One day we were both off sick after consuming some wild mushrooms, so for the time being I am banned by Susan to pick any more. They were of a variety that we had picked in previous years on our land and never had any problems with. In fact we had eaten the first ones on Saturday, but with a large armful of what I identified as Chanterelles from Villa (see photo above). The mushrooms in Arcola I had identified as Sheathed Woodtufts, which are described as good and edible. By Tuesday there were so many growing on our land, that I just couldn’t resist and fried some with the steak we were having that evening. I spent most that night on the toilet, whilst with Susan the effect arrived during the next day. Still, they tasted good… Either it was because of the much greater quantity consumed compared to the previous occasion, or that I did not cook them for as long as before. Saturday we stewed them in some milk and cream for a good while as a pasta sauce. Whichever way, it put us both off wild mushrooms for a wee while. We’re alive to tell the tale!

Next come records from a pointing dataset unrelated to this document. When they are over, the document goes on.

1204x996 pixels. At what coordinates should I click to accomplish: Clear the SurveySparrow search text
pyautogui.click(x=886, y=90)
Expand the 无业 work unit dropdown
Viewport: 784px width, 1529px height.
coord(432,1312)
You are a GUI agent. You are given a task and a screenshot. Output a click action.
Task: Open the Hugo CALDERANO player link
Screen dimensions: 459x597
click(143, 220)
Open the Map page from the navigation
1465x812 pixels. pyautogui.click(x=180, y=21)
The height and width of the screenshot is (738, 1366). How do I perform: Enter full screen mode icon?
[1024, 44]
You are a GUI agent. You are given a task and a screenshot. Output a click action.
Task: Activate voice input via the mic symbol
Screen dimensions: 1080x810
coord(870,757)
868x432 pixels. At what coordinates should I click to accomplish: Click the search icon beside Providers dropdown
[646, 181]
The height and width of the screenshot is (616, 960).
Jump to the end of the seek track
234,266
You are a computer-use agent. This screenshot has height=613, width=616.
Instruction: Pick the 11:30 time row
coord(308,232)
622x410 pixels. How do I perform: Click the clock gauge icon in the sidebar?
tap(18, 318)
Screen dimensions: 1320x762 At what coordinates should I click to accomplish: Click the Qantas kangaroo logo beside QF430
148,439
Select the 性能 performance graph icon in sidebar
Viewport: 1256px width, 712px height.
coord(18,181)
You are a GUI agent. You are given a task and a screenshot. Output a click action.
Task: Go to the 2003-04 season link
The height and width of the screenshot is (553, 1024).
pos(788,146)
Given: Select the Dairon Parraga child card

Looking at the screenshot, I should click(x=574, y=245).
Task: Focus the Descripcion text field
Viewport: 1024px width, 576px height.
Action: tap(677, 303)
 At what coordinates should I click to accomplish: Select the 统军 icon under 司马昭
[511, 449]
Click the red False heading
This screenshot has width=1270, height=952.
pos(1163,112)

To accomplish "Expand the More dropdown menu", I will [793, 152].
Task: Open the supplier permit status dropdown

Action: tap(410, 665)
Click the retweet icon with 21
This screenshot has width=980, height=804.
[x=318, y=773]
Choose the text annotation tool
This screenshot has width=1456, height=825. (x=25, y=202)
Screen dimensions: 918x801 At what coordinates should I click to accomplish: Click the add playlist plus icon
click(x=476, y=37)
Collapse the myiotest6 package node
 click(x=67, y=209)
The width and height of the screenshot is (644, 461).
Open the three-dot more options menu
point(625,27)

Frank our motozappa (plough) in the meantime had to go and meet Franco, the local ‘bicycle-and-small-machinery-repair-man’. The drive belt had apparently come off and needed to be tightened. For a good 45 minutes work Franco charged us all of €8. I know craftsmen in the UK don’t even get out of bed for that amount! So yesterday he (Frank that is) was put back into action to plough over a terrace in Arcola. Susan in the meantime gave the hornets in the hollow cherry tree their final eviction notice. Today we dug over the bed behind the former hornet’s nest and sowed some more peas. I know it’s not the right moon phase, but the soil is nicely wet now and I didn’t want to leave this job too long.